Desempenho do Setor de Máquinas e Equipamentos
O setor de máquinas e equipamentos enfrentou uma diminuição na receita líquida em março em comparação ao mesmo mês do ano anterior. A queda foi confirmada em dados divulgados nesta quarta-feira (29) pela Abimaq (Associação Brasileira da Indústria de Máquinas e Equipamentos), encerrando o primeiro trimestre de 2026 com uma redução significativa.
Receita Líquida e Comparativo Anual
O faturamento do setor em março alcançou R$ 23,8 bilhões, representando um declínio de 3,4% em relação ao mesmo período do ano passado. No acumulado do trimestre, essa diminuição foi ainda mais acentuada, com uma queda de 11%, totalizando R$ 61,7 bilhões.
Expectativas para o Ano
Com os resultados do primeiro trimestre, a Abimaq projeta um crescimento de 0,3% na receita para o ano de 2026, embora com um "viés de baixa", conforme afirmado por Cristina Zanella, diretora de competitividade, economia e estatística da associação, em uma entrevista a jornalistas.
Queda nas Vendas e Aumento das Importações
O desempenho do setor foi marcado por uma redução nas vendas no Brasil. A receita líquida caiu 0,9% em março e 12,6% no trimestre. Este cenário ocorre em um contexto de aumento de 21,4% nas importações do setor em março, que cresceram 4,2% no acumulado do trimestre.
Capacidade Instalada e Carteira de Pedidos
Em março, a indústria brasileira de máquinas registrou uma ocupação de capacidade instalada de 79,9%, em comparação a 77,6% no mesmo mês de 2025. A carteira de pedidos do mês aumentou em relação a fevereiro, alcançando 9 semanas, mas apresentou uma queda de 1,5% em comparação ao nível do ano anterior.
No acumulado do trimestre, o setor experimentou uma queda de 5,2% na carteira de pedidos em relação a 2025. De acordo com a Abimaq, essa situação indica que as receitas líquidas de vendas devem continuar enfraquecidas ao longo de 2026.
Exportações do Setor
As exportações de máquinas e equipamentos brasileiros mostraram-se praticamente estáveis em março, totalizando US$ 1,03 bilhão em comparação ao mesmo mês do ano anterior. Contudo, no trimestre, houve um aumento de 7,5%, somando US$ 2,9 bilhões.
As vendas destinadas aos Estados Unidos no primeiro trimestre atingiram US$ 709 milhões, mostrando um crescimento em relação aos US$ 631 milhões do mesmo período do ano passado. Esse avanço ocorre apesar de um aumento na tarifa de importação dos EUA em 50 pontos.
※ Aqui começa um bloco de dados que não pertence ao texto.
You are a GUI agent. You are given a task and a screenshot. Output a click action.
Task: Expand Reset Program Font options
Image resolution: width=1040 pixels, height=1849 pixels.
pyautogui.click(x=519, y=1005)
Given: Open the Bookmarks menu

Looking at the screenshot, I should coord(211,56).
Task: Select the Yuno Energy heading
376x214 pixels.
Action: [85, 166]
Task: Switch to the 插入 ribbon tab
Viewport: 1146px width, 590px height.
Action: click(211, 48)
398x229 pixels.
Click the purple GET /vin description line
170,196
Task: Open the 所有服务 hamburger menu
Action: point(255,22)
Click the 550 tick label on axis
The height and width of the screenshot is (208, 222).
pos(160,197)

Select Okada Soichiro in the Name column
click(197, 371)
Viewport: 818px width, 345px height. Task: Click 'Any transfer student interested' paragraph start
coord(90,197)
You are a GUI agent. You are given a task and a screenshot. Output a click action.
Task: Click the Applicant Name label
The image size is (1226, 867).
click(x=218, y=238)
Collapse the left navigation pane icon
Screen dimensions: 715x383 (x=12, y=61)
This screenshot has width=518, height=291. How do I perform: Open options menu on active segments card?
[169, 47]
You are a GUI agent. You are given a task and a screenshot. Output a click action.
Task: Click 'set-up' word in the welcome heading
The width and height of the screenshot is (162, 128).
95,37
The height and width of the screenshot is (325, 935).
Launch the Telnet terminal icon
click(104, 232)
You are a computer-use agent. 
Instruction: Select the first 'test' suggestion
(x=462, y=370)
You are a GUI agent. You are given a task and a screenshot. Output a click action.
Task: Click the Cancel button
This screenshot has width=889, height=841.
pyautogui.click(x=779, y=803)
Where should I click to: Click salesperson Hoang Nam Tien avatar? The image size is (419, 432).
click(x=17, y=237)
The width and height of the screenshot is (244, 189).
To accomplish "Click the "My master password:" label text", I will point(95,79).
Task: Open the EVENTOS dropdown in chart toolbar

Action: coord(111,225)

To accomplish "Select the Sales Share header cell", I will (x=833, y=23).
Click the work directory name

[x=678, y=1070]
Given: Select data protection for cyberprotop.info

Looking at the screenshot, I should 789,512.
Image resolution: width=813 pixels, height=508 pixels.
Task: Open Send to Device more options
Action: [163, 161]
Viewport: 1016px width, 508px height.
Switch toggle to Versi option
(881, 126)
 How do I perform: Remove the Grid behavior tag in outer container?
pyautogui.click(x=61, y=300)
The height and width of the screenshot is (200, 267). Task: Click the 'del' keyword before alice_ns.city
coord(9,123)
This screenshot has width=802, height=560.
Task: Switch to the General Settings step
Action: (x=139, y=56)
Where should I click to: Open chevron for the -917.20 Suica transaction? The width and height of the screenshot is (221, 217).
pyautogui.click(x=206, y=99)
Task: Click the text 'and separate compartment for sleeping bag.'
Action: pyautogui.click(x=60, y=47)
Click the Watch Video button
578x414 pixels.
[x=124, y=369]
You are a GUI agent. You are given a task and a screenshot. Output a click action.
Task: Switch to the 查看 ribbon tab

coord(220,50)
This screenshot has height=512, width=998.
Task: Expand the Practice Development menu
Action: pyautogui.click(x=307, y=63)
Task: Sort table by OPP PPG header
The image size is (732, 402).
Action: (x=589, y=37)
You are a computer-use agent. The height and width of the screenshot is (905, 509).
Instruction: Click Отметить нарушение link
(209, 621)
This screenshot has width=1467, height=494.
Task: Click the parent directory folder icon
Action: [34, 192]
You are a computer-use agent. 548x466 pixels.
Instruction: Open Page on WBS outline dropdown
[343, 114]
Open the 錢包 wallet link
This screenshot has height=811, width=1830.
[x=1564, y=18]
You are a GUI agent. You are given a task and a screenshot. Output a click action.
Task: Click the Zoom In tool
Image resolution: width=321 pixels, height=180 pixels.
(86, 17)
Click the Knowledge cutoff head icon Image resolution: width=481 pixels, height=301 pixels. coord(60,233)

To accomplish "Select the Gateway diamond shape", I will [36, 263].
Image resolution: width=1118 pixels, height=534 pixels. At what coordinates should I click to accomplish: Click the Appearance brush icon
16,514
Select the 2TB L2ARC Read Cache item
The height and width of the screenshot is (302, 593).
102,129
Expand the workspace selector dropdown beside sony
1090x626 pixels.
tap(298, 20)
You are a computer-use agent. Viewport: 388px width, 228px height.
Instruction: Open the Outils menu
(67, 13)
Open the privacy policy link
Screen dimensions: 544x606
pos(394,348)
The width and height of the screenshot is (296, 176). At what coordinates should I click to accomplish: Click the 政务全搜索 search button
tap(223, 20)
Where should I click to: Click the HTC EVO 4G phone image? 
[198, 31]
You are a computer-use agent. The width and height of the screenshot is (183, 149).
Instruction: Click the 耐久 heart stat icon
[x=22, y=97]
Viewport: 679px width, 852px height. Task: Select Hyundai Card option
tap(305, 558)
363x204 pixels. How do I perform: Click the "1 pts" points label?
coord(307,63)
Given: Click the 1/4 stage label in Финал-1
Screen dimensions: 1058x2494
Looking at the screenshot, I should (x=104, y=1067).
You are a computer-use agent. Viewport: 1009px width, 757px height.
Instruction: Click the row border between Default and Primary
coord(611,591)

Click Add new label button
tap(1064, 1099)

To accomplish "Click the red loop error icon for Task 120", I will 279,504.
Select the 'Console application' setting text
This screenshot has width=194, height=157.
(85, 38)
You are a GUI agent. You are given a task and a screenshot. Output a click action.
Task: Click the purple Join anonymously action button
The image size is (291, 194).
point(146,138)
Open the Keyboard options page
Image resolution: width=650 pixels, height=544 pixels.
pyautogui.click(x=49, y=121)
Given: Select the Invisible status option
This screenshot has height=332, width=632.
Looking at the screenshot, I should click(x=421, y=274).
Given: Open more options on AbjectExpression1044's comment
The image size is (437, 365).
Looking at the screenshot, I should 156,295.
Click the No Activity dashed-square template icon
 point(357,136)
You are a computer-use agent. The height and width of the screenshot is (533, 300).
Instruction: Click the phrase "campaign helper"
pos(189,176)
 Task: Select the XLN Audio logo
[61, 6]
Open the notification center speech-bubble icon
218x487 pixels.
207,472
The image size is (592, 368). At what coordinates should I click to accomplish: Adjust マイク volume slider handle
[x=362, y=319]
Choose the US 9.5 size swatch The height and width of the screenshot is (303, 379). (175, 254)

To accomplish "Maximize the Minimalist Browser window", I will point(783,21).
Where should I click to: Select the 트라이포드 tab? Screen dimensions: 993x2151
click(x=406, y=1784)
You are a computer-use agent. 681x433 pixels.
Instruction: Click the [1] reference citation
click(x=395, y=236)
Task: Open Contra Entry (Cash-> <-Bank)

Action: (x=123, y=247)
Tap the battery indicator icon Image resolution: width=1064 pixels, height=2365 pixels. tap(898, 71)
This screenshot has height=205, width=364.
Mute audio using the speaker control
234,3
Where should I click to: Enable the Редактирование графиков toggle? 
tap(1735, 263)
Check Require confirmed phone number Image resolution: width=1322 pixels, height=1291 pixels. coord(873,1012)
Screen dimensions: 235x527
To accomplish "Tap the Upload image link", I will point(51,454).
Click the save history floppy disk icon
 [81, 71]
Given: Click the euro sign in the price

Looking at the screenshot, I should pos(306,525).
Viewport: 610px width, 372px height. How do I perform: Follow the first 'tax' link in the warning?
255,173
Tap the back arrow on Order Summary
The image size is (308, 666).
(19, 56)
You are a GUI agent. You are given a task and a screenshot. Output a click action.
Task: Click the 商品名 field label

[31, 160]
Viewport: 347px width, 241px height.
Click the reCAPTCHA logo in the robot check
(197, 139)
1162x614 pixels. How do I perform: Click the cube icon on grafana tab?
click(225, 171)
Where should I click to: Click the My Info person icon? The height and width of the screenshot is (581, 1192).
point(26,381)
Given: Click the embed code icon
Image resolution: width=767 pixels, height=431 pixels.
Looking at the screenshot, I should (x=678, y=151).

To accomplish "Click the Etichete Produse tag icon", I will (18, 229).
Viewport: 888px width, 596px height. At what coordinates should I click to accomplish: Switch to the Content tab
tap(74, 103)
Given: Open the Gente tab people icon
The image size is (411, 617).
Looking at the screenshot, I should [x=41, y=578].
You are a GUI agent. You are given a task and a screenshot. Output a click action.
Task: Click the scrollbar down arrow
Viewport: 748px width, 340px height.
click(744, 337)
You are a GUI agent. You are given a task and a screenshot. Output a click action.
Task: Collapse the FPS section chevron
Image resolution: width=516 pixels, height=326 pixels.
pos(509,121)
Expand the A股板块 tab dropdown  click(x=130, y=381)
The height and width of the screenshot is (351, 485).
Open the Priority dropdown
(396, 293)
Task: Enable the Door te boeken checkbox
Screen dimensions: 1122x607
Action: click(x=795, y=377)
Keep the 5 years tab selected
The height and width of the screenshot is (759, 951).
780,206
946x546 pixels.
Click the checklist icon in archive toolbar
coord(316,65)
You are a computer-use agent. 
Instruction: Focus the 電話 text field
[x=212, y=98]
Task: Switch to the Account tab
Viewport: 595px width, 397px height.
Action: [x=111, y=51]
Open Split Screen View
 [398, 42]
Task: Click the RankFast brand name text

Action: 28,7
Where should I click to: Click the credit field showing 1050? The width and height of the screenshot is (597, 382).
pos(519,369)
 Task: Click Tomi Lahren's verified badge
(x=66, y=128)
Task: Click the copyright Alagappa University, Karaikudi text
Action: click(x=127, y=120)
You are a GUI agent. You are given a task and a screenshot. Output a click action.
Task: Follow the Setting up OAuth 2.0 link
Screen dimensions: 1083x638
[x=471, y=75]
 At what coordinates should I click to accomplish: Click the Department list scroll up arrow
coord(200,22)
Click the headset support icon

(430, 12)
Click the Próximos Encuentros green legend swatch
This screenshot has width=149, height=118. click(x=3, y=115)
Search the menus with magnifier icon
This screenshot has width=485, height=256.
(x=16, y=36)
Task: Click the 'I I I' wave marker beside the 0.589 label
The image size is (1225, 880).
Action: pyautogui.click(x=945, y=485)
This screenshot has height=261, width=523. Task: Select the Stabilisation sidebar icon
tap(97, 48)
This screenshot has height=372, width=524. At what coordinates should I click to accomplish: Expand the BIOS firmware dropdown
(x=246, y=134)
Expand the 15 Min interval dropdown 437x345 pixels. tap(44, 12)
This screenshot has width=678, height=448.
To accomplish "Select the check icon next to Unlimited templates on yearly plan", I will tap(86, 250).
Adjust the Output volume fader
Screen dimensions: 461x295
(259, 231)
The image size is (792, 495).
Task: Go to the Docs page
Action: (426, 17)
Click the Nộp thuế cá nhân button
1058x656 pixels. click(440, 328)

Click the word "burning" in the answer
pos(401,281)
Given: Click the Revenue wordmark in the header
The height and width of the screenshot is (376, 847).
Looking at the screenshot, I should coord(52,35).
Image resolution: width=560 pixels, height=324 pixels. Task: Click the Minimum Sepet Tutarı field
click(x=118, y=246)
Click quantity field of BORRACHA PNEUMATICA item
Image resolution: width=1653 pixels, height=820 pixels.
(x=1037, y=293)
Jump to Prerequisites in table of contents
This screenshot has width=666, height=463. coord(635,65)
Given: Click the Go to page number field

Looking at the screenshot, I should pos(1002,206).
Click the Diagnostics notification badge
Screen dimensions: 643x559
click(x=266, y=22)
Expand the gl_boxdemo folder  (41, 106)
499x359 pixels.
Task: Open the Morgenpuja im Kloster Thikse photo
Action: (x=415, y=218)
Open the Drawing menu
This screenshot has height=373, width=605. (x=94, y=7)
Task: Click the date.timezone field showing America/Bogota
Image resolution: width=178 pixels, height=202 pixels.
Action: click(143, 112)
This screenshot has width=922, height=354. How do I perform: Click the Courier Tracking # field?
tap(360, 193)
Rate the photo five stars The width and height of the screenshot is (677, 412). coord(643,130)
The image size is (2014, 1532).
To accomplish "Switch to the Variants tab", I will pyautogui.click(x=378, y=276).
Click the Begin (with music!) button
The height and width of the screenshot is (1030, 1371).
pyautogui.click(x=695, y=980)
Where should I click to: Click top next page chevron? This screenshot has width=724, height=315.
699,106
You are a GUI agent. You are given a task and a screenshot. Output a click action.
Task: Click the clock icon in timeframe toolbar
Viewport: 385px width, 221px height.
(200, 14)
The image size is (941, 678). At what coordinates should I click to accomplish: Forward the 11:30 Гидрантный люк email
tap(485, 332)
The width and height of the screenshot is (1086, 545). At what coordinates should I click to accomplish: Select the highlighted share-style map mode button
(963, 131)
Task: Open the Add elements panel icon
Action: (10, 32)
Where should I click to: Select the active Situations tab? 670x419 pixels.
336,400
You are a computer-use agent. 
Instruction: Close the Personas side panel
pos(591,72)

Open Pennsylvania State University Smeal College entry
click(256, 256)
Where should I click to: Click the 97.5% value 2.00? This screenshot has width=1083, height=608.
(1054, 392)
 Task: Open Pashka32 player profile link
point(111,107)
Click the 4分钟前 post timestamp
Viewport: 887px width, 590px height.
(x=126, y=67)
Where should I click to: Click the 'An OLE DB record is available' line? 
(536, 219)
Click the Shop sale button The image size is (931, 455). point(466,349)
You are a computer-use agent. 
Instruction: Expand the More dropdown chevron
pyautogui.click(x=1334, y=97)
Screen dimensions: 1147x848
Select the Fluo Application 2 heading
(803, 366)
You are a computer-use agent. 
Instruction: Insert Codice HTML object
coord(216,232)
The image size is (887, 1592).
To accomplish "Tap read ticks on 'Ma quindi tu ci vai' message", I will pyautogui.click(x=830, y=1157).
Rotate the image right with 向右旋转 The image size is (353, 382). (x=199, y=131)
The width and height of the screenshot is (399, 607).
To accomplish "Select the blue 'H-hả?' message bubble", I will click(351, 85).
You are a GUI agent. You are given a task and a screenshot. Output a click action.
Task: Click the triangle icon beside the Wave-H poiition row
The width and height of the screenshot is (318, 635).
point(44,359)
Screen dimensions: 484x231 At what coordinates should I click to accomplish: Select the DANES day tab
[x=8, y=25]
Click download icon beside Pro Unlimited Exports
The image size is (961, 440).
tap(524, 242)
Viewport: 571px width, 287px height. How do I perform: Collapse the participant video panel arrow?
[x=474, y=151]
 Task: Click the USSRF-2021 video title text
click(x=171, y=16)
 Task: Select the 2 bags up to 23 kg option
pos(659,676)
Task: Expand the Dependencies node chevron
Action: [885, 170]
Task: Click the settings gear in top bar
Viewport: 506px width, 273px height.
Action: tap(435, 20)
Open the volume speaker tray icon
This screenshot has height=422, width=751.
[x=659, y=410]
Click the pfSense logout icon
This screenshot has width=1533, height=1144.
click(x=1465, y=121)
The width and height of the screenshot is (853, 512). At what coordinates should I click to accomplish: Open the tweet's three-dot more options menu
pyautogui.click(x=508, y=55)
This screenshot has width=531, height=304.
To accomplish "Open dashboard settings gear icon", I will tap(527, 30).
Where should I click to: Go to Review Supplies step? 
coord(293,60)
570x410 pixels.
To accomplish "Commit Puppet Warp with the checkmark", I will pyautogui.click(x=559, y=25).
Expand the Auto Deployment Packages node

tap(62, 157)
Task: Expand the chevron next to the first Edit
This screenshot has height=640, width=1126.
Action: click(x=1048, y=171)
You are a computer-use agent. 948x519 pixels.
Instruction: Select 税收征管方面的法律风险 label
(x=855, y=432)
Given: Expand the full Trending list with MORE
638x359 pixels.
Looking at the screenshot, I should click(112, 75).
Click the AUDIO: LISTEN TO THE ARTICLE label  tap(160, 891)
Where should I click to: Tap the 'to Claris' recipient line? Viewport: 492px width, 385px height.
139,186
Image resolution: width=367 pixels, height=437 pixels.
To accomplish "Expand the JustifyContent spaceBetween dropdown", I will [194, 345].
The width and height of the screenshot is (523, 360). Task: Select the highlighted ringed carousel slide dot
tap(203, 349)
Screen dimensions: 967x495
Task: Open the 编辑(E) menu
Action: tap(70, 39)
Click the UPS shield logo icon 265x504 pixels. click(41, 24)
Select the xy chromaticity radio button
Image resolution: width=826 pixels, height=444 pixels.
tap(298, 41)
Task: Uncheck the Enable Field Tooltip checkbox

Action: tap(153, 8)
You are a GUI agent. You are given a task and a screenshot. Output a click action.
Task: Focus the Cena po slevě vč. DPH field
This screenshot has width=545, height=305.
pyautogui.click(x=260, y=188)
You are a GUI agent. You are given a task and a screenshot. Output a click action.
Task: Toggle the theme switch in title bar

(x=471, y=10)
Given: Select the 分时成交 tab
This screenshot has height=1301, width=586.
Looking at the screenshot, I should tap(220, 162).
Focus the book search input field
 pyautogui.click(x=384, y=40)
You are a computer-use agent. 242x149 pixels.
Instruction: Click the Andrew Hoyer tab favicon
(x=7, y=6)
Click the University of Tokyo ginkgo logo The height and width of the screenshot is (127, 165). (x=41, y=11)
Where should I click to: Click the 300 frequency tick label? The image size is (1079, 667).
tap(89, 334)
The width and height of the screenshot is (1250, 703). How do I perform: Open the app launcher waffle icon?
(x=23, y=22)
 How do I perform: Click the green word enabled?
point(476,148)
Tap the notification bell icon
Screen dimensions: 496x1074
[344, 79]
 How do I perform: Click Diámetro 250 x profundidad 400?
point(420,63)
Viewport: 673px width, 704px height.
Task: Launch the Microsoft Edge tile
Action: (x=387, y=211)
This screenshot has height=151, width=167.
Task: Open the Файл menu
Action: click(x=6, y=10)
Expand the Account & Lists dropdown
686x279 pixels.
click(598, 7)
Comparativo com o Quarto Trimestre de 2025
Entretanto, em uma comparação com o quarto trimestre de 2025, as exportações para os Estados Unidos nos três primeiros meses de 2026 apresentaram uma queda de 10,5%. Essa análise é impactada por reduções de 32% nas máquinas para agricultura, 16% em componentes e 13,5% nos mercados de logística e construção civil.
Participação nas Exportações
A participação das vendas aos Estados Unidos, principal destino das exportações do setor, foi de 24,3% no último trimestre, em comparação a 23,3% do total do ano passado, e um pico de 29,3% registrado em 2023, conforme as informações da Abimaq.
Crescimento e Desempenho Econômico
Segundo Cristina Zanella, a elevação da fatia dos Estados Unidos é baseada em uma base bastante reduzida, uma vez que o desempenho da economia norte-americana no ano anterior foi considerado fraco, influenciando as compras de máquinas e equipamentos.
Zanella também mencionou que o desempenho geral das exportações para os Estados Unidos mantém uma trajetória de desaceleração desde a adoção das tarifas que impactaram as relações comerciais entre os países. Ela destacou que o percentual de março "foi bastante baixo", atingindo 21%.
Tarifas de Importação e Investigações
Atualmente, as tarifas de importação dos Estados Unidos que se aplicam à maioria do setor de máquinas e equipamentos brasileiros estão fixadas em 10%. Essa determinacão foi resultado de uma decisão da Suprema Corte dos EUA, que, no final de fevereiro, derrubou as sobretaxas amplas que haviam sido implementadas pelo ex-presidente Donald Trump, com base em uma legislação de emergência nacional.
No entanto, a indústria se mostra preocupada com a possibilidade de Trump iniciar uma investigação para avaliar as práticas comerciais do Brasil com base na Seção 301 da lei comercial norte-americana. Segundo a Abimaq, essa análise deve ser concluída em julho, podendo resultar na imposição de novas penalidades aos exportadores brasileiros.